-------- DATA TO USE --------
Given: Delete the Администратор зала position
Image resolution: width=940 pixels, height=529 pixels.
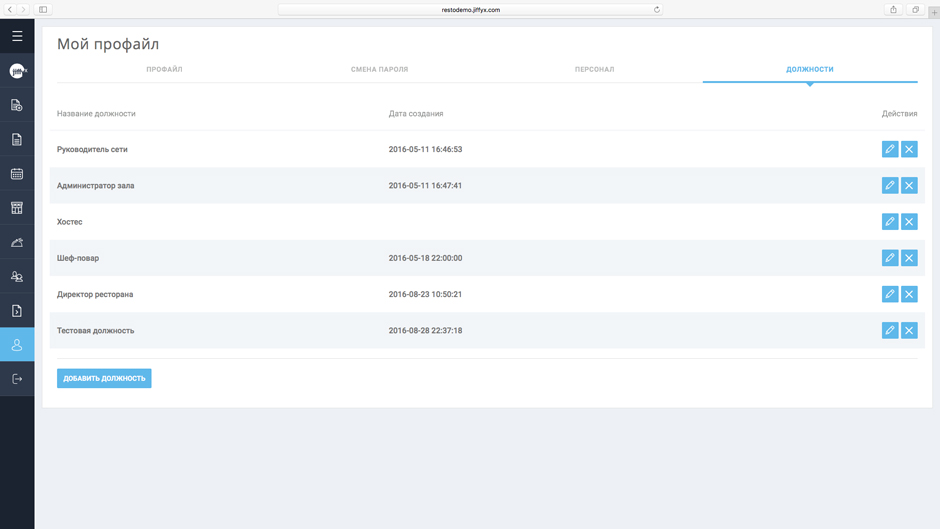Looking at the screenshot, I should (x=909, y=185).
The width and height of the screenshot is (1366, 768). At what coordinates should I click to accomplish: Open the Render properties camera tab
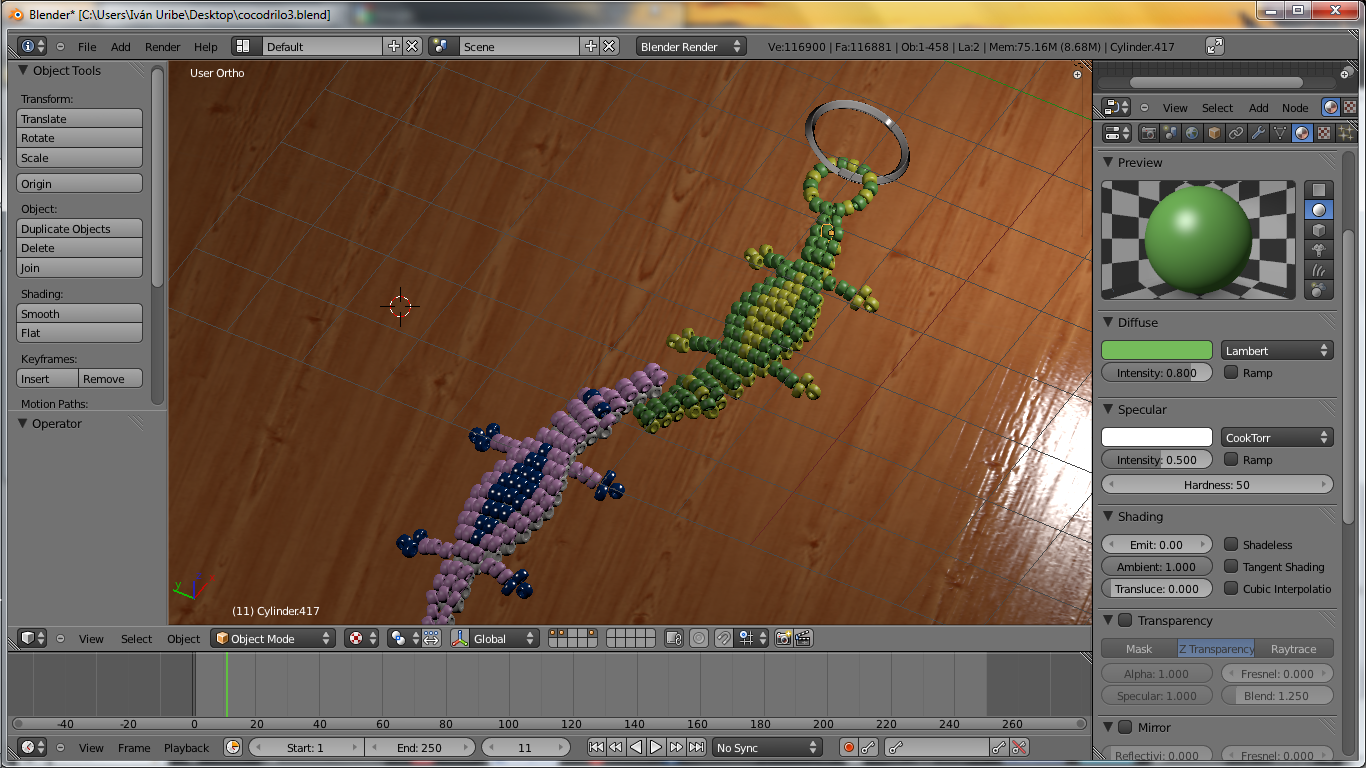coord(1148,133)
--------
-------- DATA TO USE --------
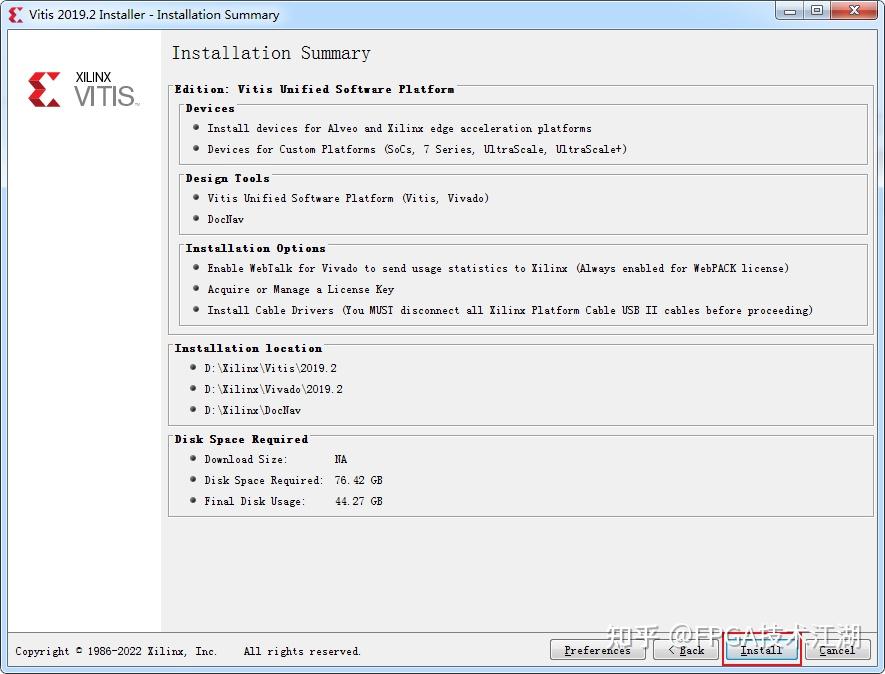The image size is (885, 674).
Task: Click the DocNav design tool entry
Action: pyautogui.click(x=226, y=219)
--------
#### REQUIRED WORK
Extract every line of the material above that contains the word "width". Case matters.

#### SOLUTION TO THIS EXERCISE
Image resolution: width=940 pixels, height=529 pixels.
The width and height of the screenshot is (1366, 768). At what coordinates should I click to accomplish: Open the Render properties camera tab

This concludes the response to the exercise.